The map of ourselves shows that genes are of very different size, from about five hundred letters long to more than two million. One makes the largest known protein, titin, a molecular shock-absorber; a long, pleated structure found in muscles, in blood cells and in chromosomes. Whatever the size of its product, titin is by no means the largest gene. Most human genes have their functional segments interrupted by lengths of non-coding DNA – in Huntington’s disease, for example, by nearly seventy In many genes (such as the one which goes wrong in muscular dystrophy) the great majority of the DNA codes for nothing. The non-coding material, whose importance varies greatly from gene to gene, participates in the first part of the production process, but this segment of the genetic alphabet is snipped out of the message before the protein is assembled. This seems an odd way to go about things, but it is the one which evolution has come up with.
The general picture began to emerge as soon as the mappers began work.
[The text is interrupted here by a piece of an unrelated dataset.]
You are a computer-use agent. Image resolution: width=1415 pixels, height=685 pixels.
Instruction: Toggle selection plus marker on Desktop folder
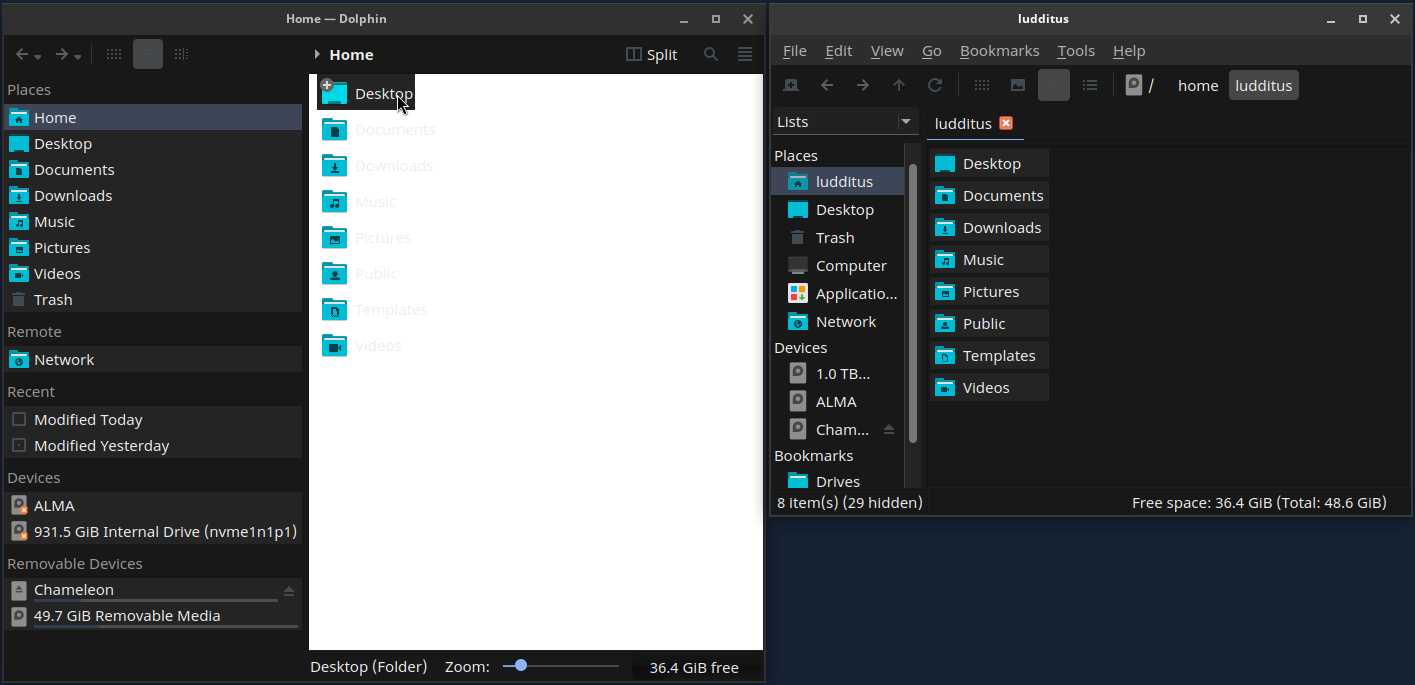[x=326, y=85]
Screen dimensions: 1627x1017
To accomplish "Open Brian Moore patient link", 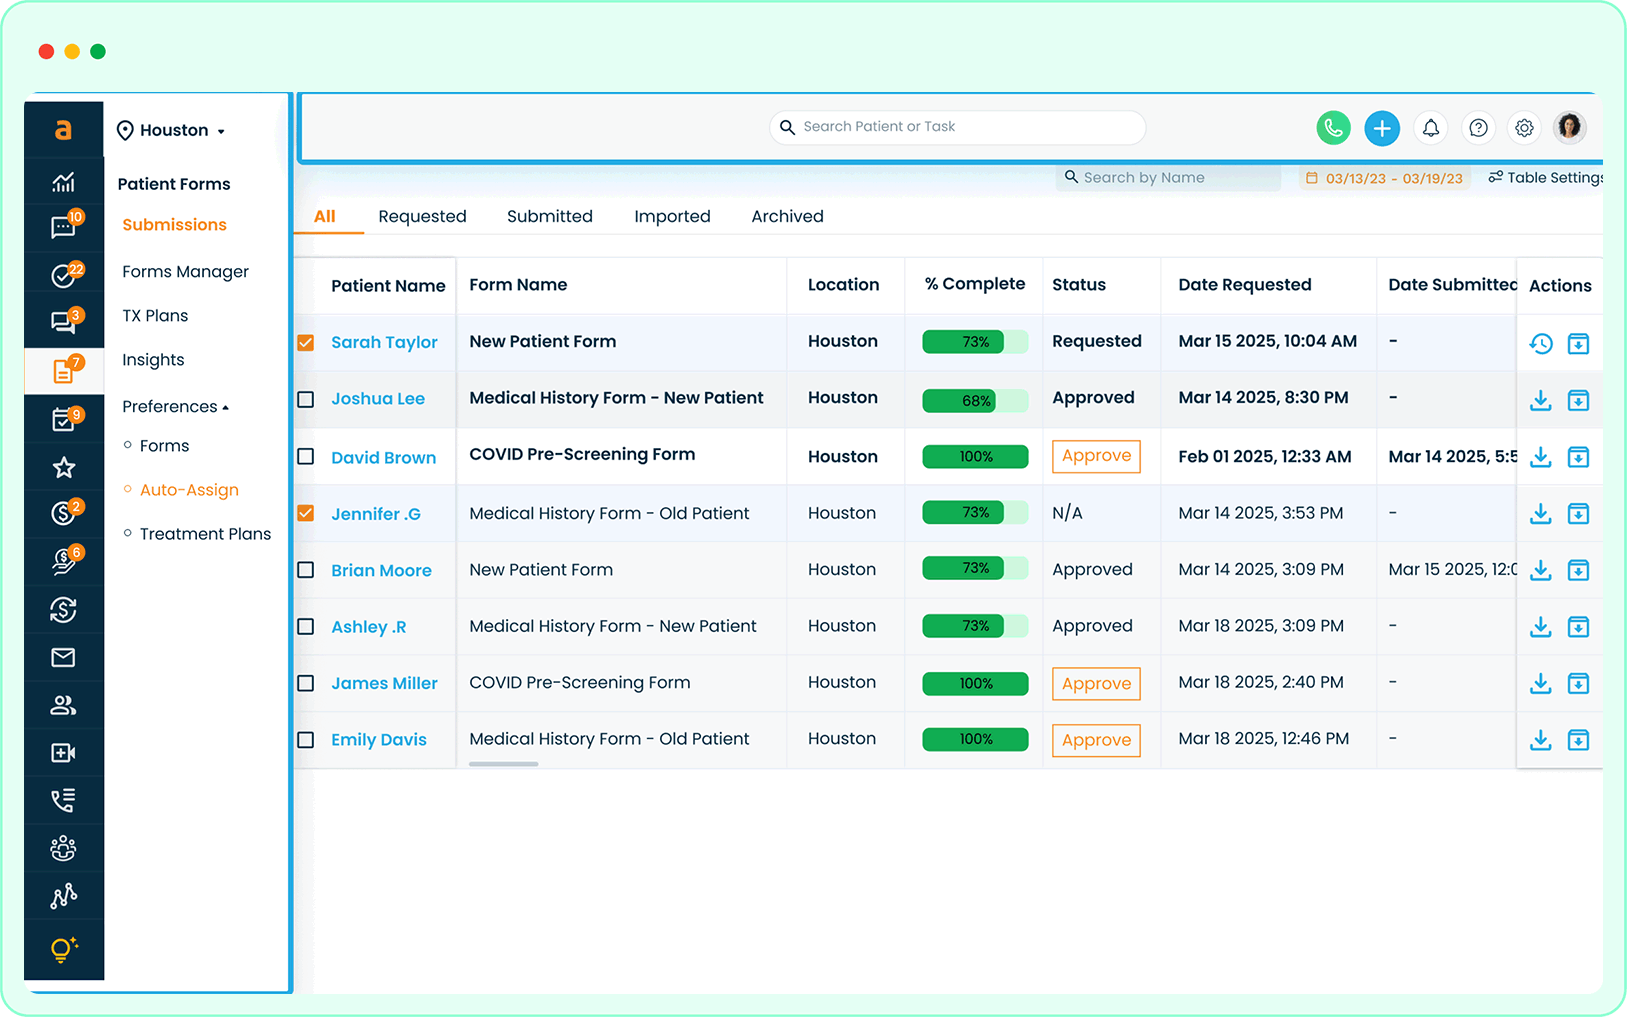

In the year 2000 – almost exactly a century after the rediscovery of Mendel’s rules – their labours were, in effect, complete and the whole human gene sequence was laid out in all its tedium before a less than startled world. Three thousand million letters (or, as now it appears, slightly more) is a lot. For accuracy, each section had to be sequenced ten times or more and even at a thousand DNA bases a second (which is what the machinery pumps out) that was not easy. Sixteen centres, in France, Japan, Germany, China, Britain and the United States combined to do the job. Most were funded by governments or charities, with the notorious exception of the Celera Genomics company (their motto: ‘Discovery Can’t Wait!’), whose head defected from a government programme. Advances in technology reduced the original estimate of three billion dollars by ten times which, for a project – described by President Clinton as the most wondrous map ever produced – with far more scientific weight than the Moon landings, was a remarkable bargain. For much of the time, the private and public sectors were at daggers drawn (vividly illustrated by Celera’s description of the director of one public laboratory behaving as if he had been bitten by a rabid dog).